Он зашел в заднюю комнату, и Эрик огляделся. Со стен облезала краска, обнажая пятна розовато-белой штукатурки, а потолок местами потрескался. Отец привел его сюда много лет назад — впервые, и тут, наверное, тогда было получше, хоть и ненамного.
Энтони стоял в дверях с белой картонкой в каждой руке.
— Так ты женился на этой.
— Ну да.
— Что денег у ее родни невесть. Никогда не думал, что ты так рано женишься. Но что я вообще понимаю? У меня нут толченый есть и баклажан, фаршированный рисом и орехами.
— Давай баклажан.
— Бери, — сказал Энтони, но не двинулся с места, остался в дверях. — Он быстро погас, как только нашли. Только диагностировали — тут же сгорел. Сегодня еще со мной разговаривал, а завтра его уже и нет. Я так это и помню. У меня еще баклажан есть, там лимон с чесноком намешаны, если хочешь вместо попробовать. Диагноз-то ему в январе поставили. Как нашли, так и сказали. А матери твоей он говорить не стал, пока не припекло. К марту его уже не стало. А я помню — день-два прошло. Два дня от силы.

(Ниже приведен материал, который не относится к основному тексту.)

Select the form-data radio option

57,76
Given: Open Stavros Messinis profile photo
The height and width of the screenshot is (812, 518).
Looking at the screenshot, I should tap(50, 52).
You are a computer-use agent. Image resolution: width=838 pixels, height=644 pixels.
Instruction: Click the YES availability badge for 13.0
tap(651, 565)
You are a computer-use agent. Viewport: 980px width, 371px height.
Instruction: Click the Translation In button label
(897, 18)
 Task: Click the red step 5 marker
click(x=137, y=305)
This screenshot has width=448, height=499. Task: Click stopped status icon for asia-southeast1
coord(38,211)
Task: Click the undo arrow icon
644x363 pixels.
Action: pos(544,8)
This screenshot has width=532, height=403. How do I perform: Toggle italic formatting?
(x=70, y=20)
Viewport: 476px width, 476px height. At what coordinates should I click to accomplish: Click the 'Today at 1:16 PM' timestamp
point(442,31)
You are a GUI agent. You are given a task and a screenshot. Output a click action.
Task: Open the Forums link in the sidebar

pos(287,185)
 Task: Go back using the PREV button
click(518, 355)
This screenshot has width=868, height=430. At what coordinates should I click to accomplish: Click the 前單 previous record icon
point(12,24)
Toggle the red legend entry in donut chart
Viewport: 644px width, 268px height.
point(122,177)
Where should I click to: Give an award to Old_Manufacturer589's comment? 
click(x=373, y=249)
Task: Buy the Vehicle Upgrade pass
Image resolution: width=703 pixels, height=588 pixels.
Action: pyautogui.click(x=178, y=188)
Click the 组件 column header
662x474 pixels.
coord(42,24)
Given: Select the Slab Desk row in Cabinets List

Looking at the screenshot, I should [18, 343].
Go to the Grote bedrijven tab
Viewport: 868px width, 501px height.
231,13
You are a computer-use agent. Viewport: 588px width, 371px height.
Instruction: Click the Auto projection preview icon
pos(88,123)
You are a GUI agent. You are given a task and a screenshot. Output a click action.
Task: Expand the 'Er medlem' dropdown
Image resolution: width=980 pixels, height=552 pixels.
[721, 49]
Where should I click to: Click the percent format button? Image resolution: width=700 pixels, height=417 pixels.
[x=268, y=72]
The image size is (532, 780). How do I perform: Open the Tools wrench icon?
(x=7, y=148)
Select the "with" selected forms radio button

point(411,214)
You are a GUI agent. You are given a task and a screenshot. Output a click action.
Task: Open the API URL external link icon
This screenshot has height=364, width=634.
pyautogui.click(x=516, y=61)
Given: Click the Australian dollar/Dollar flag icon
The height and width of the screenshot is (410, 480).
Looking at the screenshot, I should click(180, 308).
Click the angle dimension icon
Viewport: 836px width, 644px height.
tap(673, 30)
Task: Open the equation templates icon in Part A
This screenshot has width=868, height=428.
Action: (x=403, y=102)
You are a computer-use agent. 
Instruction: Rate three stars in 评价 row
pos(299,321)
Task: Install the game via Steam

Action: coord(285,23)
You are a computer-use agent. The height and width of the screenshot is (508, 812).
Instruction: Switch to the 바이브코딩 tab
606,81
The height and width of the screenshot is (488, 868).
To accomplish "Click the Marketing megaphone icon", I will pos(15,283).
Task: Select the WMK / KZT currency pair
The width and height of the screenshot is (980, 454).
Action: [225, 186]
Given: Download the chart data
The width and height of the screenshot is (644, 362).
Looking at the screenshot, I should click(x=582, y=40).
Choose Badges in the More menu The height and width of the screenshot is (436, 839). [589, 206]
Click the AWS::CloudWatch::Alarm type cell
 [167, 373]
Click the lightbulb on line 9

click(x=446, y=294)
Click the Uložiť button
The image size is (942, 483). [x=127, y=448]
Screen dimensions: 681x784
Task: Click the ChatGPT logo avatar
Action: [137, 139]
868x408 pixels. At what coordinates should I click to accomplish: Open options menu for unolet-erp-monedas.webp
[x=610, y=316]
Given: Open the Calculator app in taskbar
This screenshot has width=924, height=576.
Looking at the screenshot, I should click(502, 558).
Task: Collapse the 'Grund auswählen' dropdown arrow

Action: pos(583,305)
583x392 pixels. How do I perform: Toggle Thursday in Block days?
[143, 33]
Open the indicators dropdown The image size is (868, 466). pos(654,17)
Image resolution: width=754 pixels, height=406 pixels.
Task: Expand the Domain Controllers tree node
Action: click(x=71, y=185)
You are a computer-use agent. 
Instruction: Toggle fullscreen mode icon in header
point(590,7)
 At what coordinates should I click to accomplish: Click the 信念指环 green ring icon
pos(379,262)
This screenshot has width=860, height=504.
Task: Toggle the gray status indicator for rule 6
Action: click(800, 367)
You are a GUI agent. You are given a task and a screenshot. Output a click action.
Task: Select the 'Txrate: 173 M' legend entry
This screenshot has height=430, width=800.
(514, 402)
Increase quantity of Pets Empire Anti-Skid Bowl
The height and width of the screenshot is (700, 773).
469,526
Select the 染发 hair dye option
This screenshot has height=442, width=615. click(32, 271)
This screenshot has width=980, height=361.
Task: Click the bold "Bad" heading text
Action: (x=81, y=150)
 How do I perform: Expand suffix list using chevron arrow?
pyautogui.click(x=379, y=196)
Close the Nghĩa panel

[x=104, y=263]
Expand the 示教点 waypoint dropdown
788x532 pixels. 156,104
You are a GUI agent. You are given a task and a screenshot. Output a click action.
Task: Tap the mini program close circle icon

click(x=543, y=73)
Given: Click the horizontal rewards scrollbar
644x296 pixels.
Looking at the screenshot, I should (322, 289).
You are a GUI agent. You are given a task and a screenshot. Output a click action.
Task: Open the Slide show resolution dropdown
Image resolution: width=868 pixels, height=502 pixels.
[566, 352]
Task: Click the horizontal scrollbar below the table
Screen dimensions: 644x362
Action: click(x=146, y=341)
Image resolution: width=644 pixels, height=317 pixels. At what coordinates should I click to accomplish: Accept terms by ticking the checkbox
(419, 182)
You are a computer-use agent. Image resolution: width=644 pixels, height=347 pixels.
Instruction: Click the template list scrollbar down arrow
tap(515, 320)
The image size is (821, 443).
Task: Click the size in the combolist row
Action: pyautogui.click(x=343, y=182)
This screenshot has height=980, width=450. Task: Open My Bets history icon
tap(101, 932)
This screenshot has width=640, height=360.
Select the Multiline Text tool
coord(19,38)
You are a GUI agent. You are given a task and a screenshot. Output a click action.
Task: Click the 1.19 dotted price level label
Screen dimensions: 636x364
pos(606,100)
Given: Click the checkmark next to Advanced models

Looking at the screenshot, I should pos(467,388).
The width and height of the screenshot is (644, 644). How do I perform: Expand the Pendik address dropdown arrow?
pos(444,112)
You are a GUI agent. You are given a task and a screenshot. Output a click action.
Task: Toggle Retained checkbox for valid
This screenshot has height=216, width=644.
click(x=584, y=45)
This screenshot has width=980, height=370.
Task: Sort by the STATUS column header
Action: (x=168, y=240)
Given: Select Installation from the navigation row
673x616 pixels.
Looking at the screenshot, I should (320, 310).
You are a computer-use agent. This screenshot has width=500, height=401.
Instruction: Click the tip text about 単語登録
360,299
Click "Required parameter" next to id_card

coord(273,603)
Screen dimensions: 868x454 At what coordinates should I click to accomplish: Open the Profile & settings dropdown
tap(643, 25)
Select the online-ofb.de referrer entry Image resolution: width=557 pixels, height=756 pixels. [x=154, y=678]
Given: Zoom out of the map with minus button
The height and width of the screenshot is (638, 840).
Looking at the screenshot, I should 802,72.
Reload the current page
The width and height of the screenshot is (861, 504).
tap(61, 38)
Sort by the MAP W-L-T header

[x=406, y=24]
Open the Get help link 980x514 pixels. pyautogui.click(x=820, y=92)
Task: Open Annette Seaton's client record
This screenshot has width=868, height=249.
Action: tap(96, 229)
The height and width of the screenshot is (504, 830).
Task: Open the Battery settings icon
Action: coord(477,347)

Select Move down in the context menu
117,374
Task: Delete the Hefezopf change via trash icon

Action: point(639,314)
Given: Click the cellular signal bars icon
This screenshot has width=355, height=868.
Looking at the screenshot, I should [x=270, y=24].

Эрик уже не раз это слышал, и старик почти всегда излагал теми же словами, с вариациями на злобу дня. Этого от Энтони ему и требовалось. Тех же слов. Календаря нефтяной компании на стене. Зеркала, которое давно пора посеребрить.
— Тебе четыре годика было.
— Пять.
— Ну да. Мозгами-то у вас матушка была. Ты в нее такой башковитый. У матери твоей была мудрость. Он сам так говорил.
— А ты. Ты-то как, ничего?
— Ты ж меня знаешь, парнишка. Мог бы сказать, что не жалуюсь. Но определенно мог бы и пожаловаться. А не хочу.